The Grievance Board has repeatedly held that a school board has no discretion when the requirement to assign a substitute is triggered under § 18A-4-15. The statute “requires a county board of education to employ substitute school service personnel to temporarily fill vacancies in newly created positions prior to employment of a school service employee in such position on a regular basis in accordance with W. Va. Code § 18A-4-8b. See Hall v. Mingo County Bd. of Educ., Docket No. 97-29-420 (Jan. 21, 1998); Byers v. Marion County Bd. of Educ., Docket No. 94-24-388 (Dec. 29, 1995).” Owens v. Lincoln County Bd. of Educ., Docket No. 97-22-121 (Feb. 11, 1998) (Emphasis added). “[§ 18A-4-15] requires that substitutes be called to fill ‘true vacancies,’ whether those vacancies result from the resignation, transfer, retirement, permanent disability, or death of a regular employee, or the creation of an entirely new position.” Hall, supra.
This issue has been addressed by the Grievance Board, and it is clear that preferred recall status employees have no right to usurp the rights of substitutes. In Byers v. Marion County Bd. of Educ., Docket No. 94-24-388 (Dec. 29, 1995), the board of education provided when a position was anticipated to extend beyond five days, whether due to a vacancy or leave, priority was given to preferred recall employees, over substitutes, in performing these assignments. The following language from Byers is applicable to the instant situation:
Clearly, MCBE's policy and practice of taking preferred recall aides, or any other similar service employees, "out of rotation" on the substitute list and giving them all of the substitute jobs of five or more days' duration is violative of Code §18A-4-15. Moreover, nothing in Code §18A-4-8b gives employees on the preferred recall list preference rights over substitute employees for temporary, substitute assignments of five days or longer.

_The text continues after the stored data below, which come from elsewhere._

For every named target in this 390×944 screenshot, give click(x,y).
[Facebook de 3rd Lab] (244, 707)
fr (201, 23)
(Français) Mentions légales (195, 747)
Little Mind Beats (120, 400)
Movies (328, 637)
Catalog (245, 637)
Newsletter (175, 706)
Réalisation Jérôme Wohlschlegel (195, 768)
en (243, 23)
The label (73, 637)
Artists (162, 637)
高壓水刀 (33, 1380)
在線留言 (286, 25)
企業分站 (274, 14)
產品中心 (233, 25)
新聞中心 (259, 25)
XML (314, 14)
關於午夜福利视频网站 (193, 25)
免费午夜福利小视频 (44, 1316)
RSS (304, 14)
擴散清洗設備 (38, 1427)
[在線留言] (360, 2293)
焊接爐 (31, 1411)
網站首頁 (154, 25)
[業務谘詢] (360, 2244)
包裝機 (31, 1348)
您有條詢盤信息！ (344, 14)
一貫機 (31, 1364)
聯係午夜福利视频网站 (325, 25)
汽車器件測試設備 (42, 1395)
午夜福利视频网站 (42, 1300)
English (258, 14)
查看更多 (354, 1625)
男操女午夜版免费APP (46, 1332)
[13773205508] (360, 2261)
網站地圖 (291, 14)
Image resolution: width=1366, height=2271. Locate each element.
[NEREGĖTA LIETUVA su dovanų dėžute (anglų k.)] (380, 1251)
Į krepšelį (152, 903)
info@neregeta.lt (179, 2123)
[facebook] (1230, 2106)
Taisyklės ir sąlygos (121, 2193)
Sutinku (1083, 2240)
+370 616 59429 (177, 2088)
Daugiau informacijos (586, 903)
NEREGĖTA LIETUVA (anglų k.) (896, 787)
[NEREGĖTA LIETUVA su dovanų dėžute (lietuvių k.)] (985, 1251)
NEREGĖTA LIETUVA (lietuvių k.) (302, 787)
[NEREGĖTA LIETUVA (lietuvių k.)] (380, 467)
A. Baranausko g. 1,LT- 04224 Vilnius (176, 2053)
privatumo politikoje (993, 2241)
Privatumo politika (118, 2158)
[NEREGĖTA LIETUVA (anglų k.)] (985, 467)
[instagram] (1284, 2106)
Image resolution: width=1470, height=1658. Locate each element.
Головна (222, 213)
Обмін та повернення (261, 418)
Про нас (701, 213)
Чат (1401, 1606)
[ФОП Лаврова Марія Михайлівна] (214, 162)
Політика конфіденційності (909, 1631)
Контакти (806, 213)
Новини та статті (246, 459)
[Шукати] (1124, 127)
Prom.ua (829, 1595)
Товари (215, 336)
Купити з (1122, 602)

The administrative law judge went on to determine that only when positions are posted and filled pursuant to § 18A-4-8b “would regular service employees and those on preferred recall have priority over substitute service employees for the jobs.” Byers, supra.
The Byers ruling was affirmed in Hall, supra, a case in which preferred recall employees were given preference in filling vacancies until they were posted and filled, rather than calling substitutes in rotation. Again, the Grievance Board recognized that, until positions are filled on a permanent basis, the county “shall employ substitute service personnel to perform these duties.” Id. (Emphasis in original). The decision also noted that it is posted vacant positions that represent the “job openings” to which preferred recall employee are entitled over all others except current regular employees.
Most recently the Grievance Board addressed this issue in Swaim v. Morgan County Bd. of Educ., Docket No. 2012-0263-MorED (Sept. 20, 2012) and clearly held that “As an employee on preferred recall, Grievant could not be placed in a substitute position ahead of employees on the substitute list.”